Twitch gets the exclusive
With the exception of in China, the deal makes Twitch the exclusive, global third-party streaming provider for the Overwatch League. This includes the regular season, the playoffs, and the championship matches.
The streams will be available in three languages: English, Korean, and French. According to the league’s press release, ZhanQi TV, NetEase CC, and Panda TV will take Twitch’s place in China.
“Our fans love to engage with content on Twitch, and we wanted to drive significant viewership of the Overwatch League in its inaugural season and beyond,” said Blizzard Entertainment COO Armin Zerza. “That’s why this historic and ground-breaking partnership is perfectly suited for Activision Blizzard, for Twitch, and—most importantly—for our growing global fanbase.”
The deal also includes a variety of in-game rewards for fans using the Twitch platform, with details forthcoming.

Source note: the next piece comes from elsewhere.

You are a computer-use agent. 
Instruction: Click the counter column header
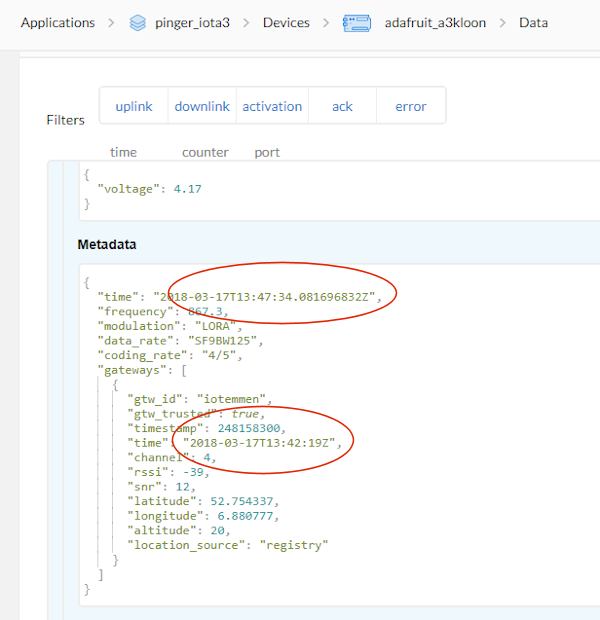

“The Overwatch League is making a major impact on esports by reshaping the industry with city-based teams,” said Twitch COO Kevin Lin. “Given Overwatch’s consistent reign as a top-viewed game by our community, we look forward to offering their pioneering style of league play to a large and passionate fanbase that will be able to bond over not only their favorite plays, but hometown pride.”
League debuted this week
The Overwatch League kicked things off on Jan. 10 at the Blizzard Arena in Burbank, California. The first season will feature 12 total teams from North America, Europe, and Asia:
- Boston Uprising (Kraft Group)
- Dallas Fuel (Team Envy)
- Florida Mayhem (Misfits)
- Houston Outlaws (OpTic Gaming)
- London Spitfire (Cloud9)
- Los Angeles Gladiators (Stan and Josh Kroenke)
- Los Angeles Valiant (Immortals)
- New York Excelsior (Jeff Wilpon and SterlingVC)
- Philadelphia Fusion (Comcast Spectacor)
- San Francisco Shock (NRG eSports)
- Seoul Dynasty (Kevin Chou)
- Shanghai Dragons (NetEase)
The teams and their ownership groups have reportedly paid $20 million for the rights to participate in the competition.
“Connecting and engaging the world through epic entertainment is our mission,” Activision Blizzard CEO Bobby Kotick. “The launch of the Overwatch League will provide our very best professional players the chance to inspire our engaged, connected audiences around the world.”
The new partnership is not the first between these two esports industry titans. Back in June, Twitch and Blizzard entered into an exclusive streaming deal for esports events. Clearly they’ve deemed that partnership smooth and successful enough to undertake this new one.